**WHAT YOU ARE ASKED TO DO:** Gather each line in the records below that contains the string "pixels", treating uppercase and lowercase as distinct.
# Start of AVAILABLE DATA
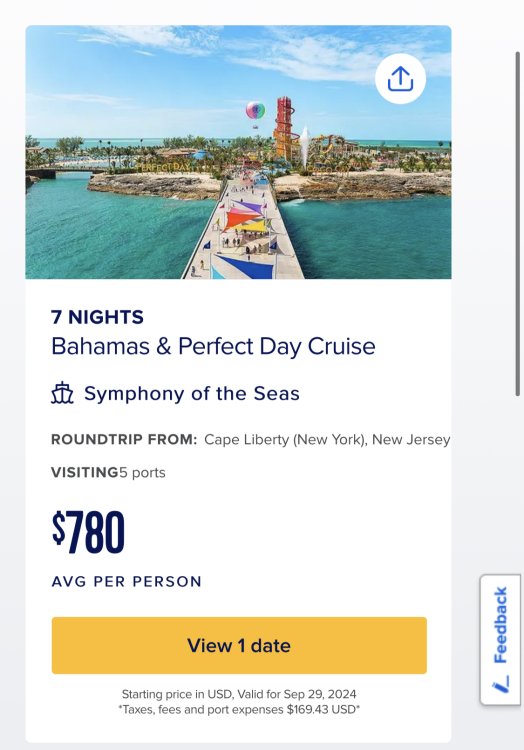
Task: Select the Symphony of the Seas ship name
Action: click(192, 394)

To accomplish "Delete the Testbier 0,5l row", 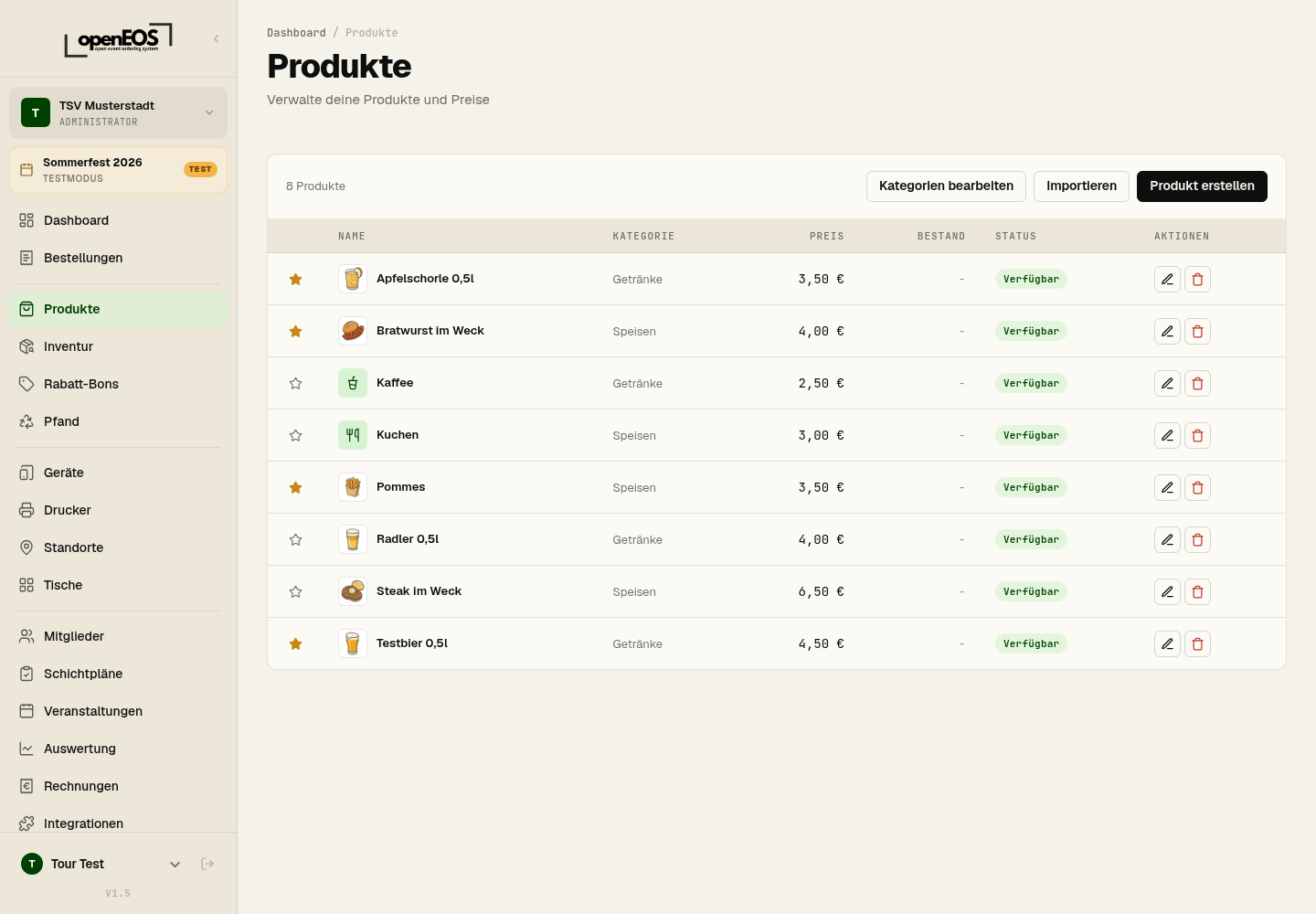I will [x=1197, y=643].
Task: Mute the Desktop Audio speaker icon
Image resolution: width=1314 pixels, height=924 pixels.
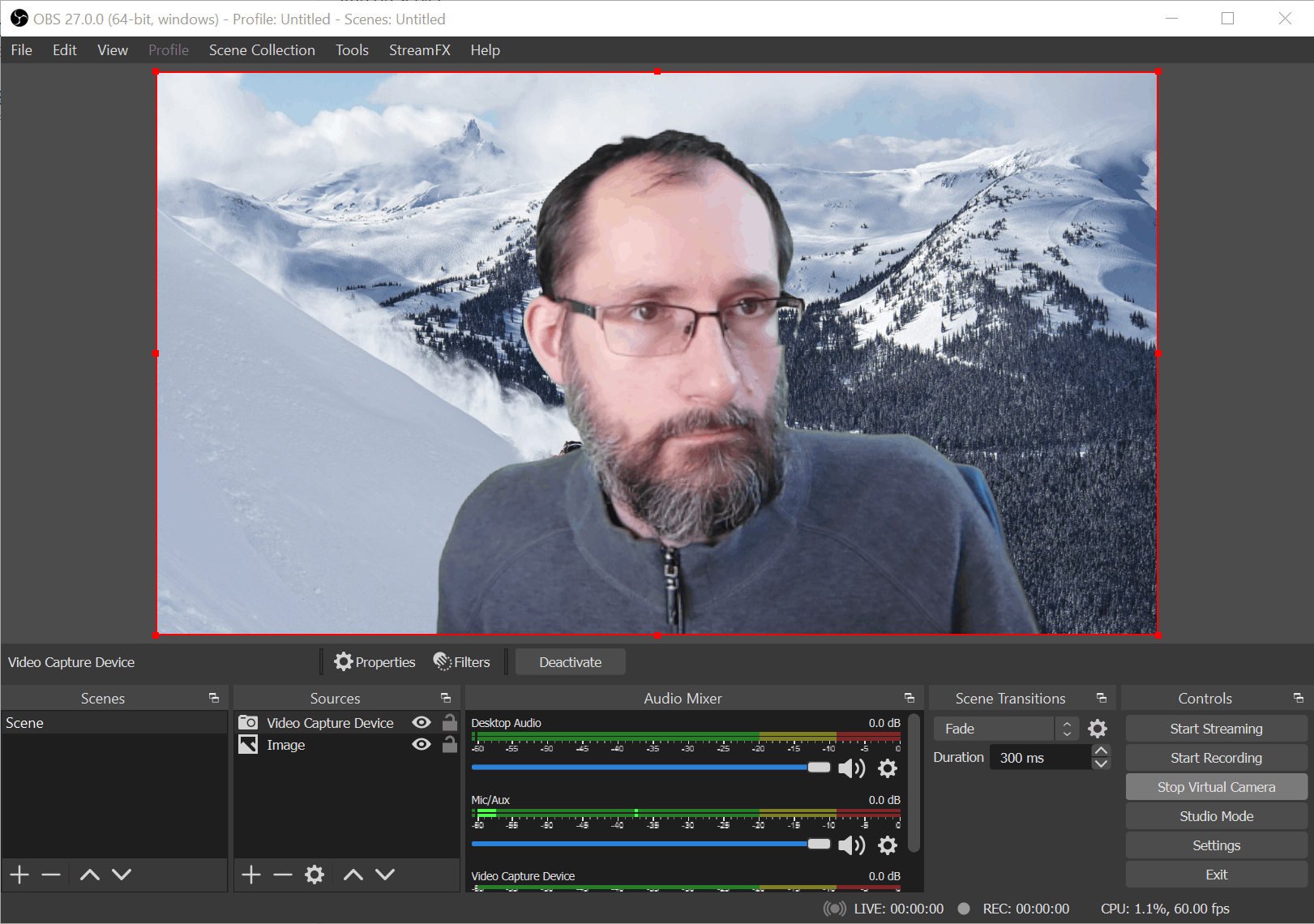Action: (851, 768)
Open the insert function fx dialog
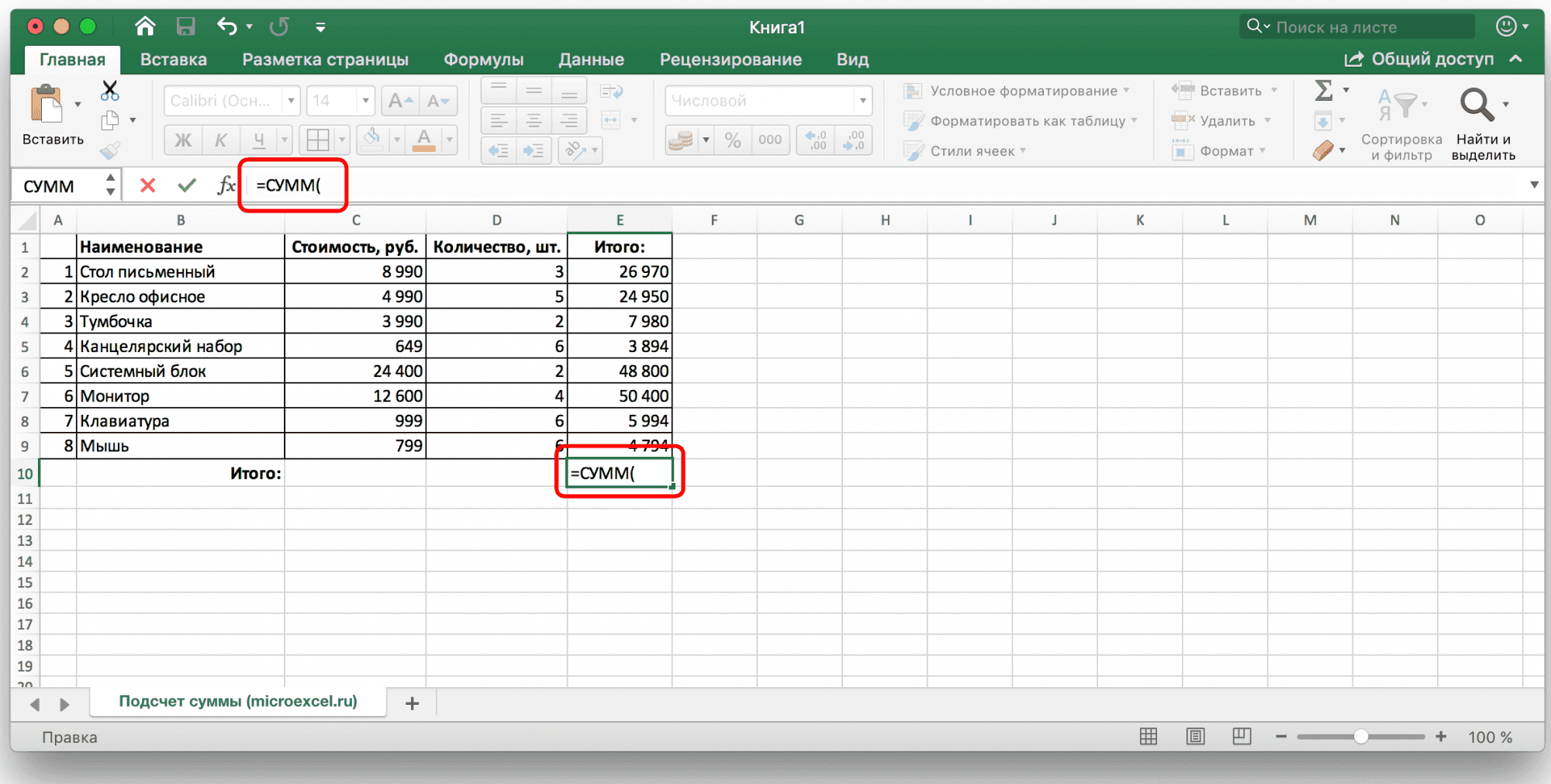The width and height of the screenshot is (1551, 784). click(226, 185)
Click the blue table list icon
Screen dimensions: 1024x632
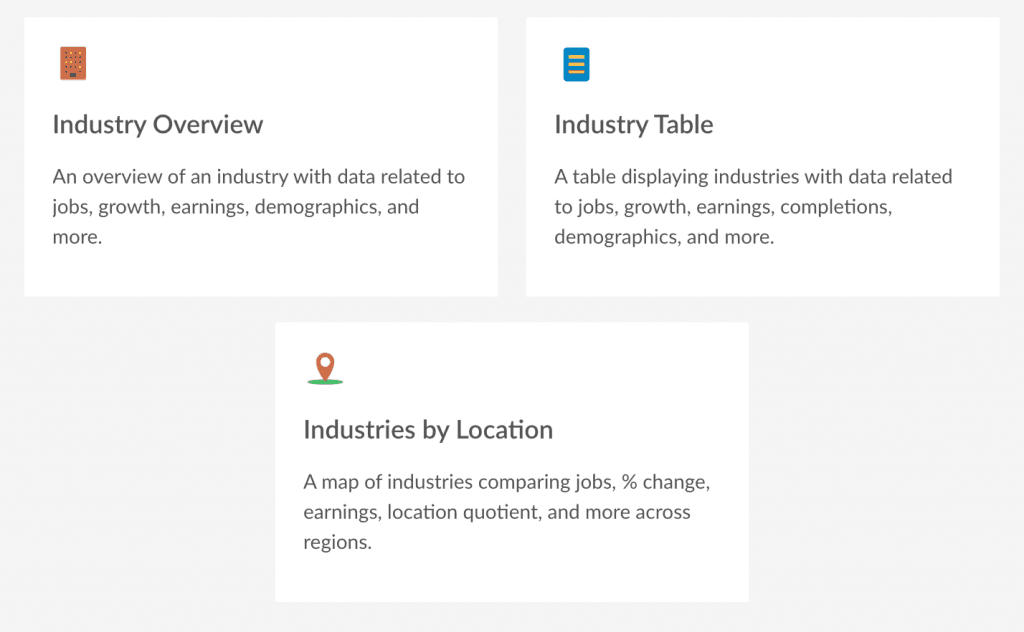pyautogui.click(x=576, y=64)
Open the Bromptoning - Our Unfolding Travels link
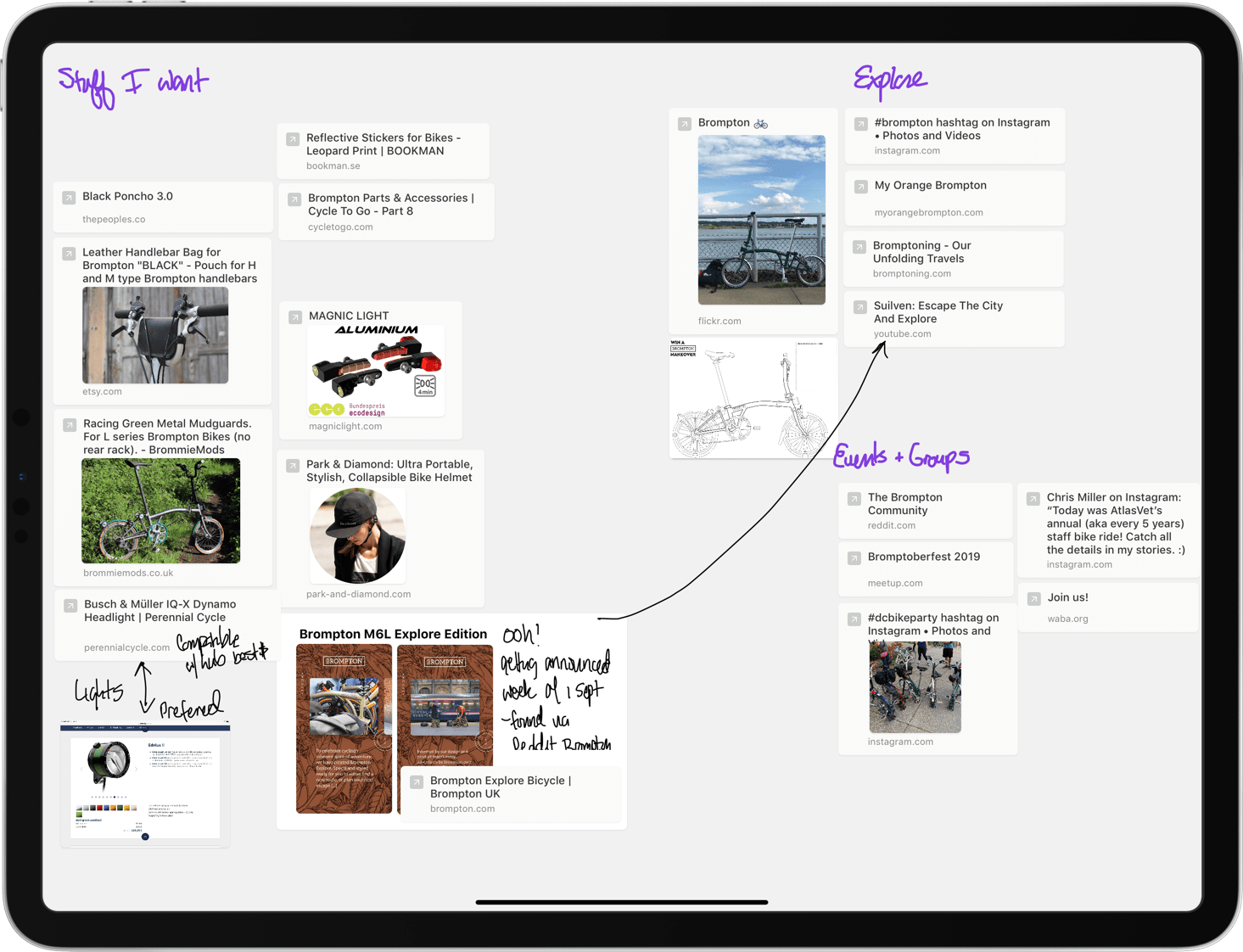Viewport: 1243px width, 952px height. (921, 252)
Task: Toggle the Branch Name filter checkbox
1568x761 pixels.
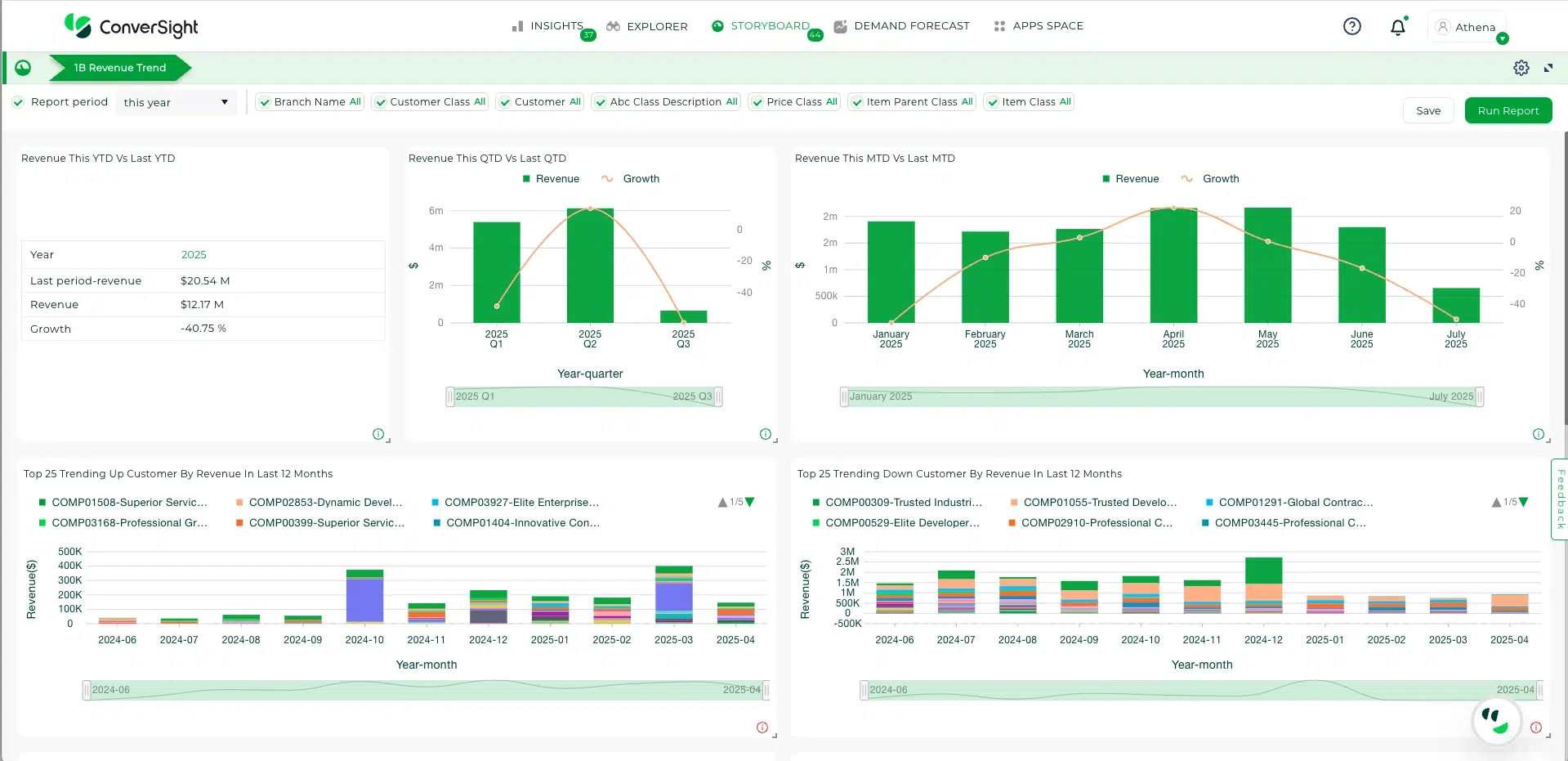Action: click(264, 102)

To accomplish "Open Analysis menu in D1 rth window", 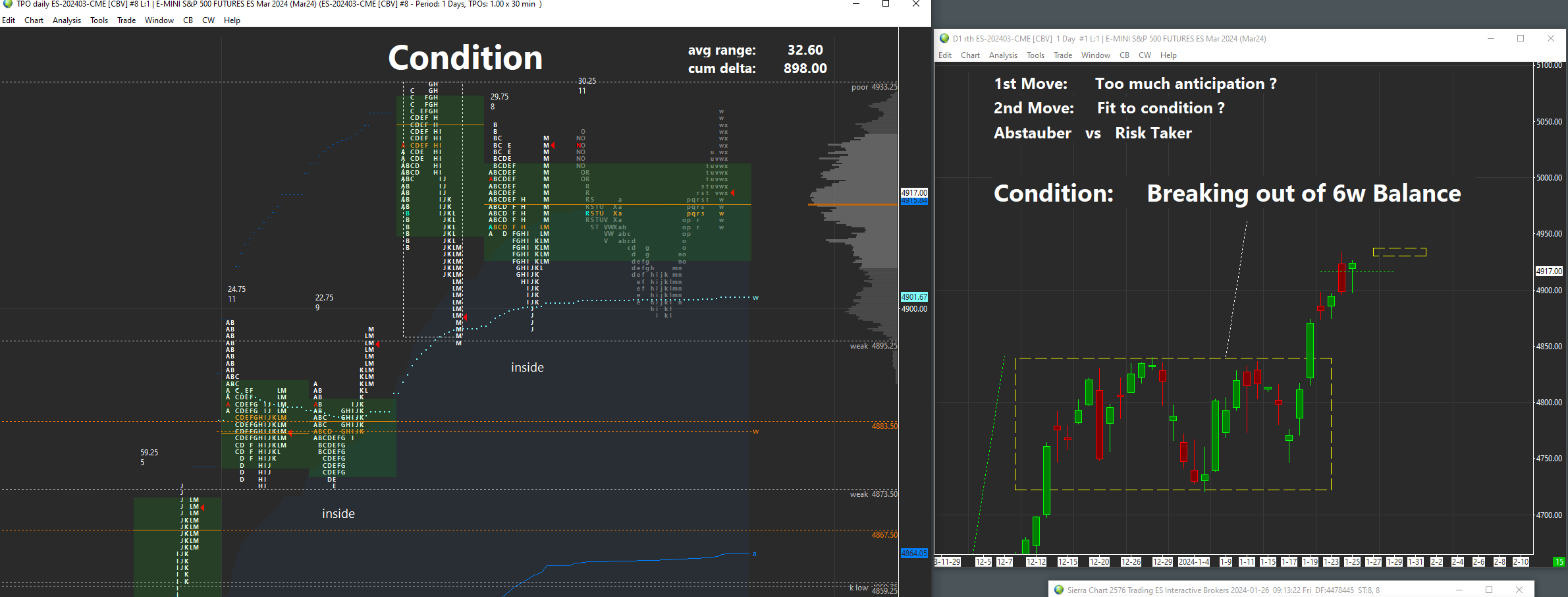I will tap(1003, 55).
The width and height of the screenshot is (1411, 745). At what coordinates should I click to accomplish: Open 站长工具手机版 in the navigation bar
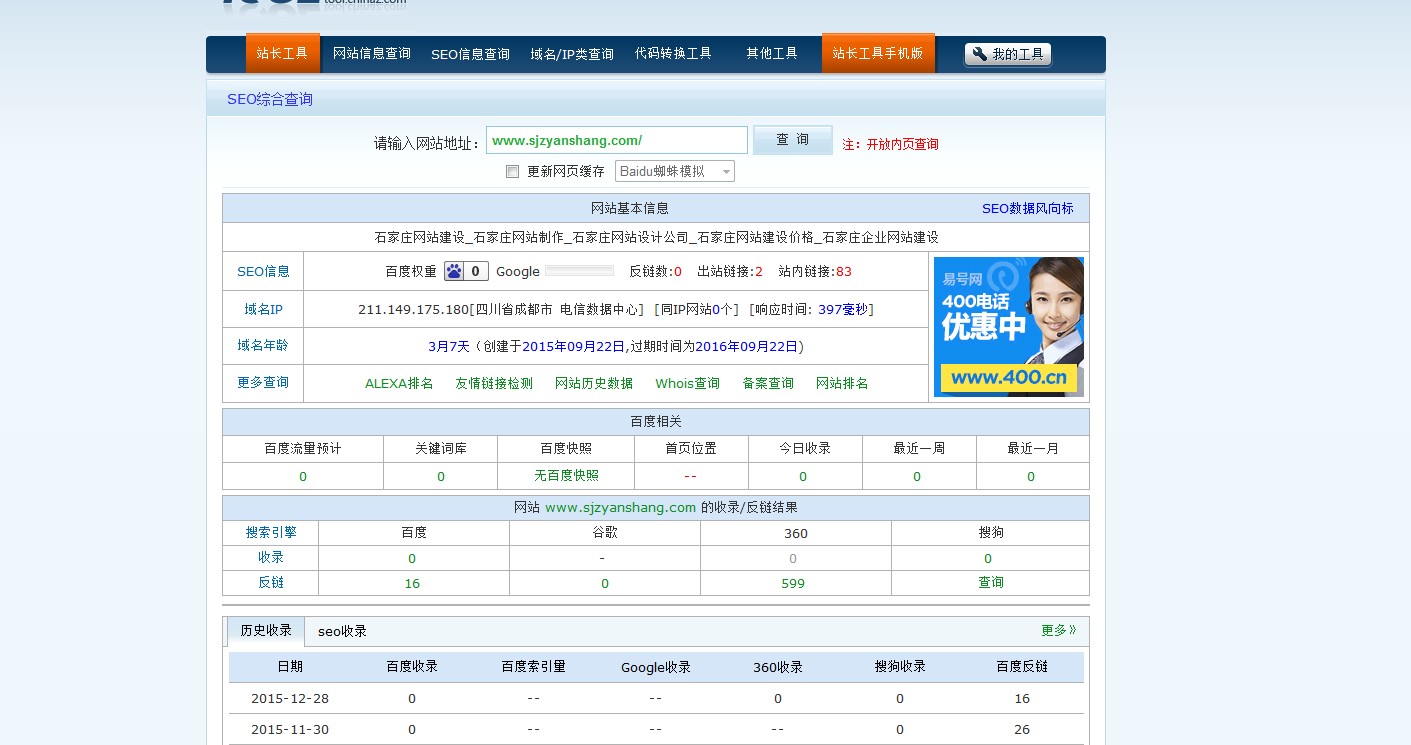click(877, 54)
# End of AVAILABLE DATA
**ANSWER:**
Image resolution: width=1314 pixels, height=924 pixels.
1568x761 pixels.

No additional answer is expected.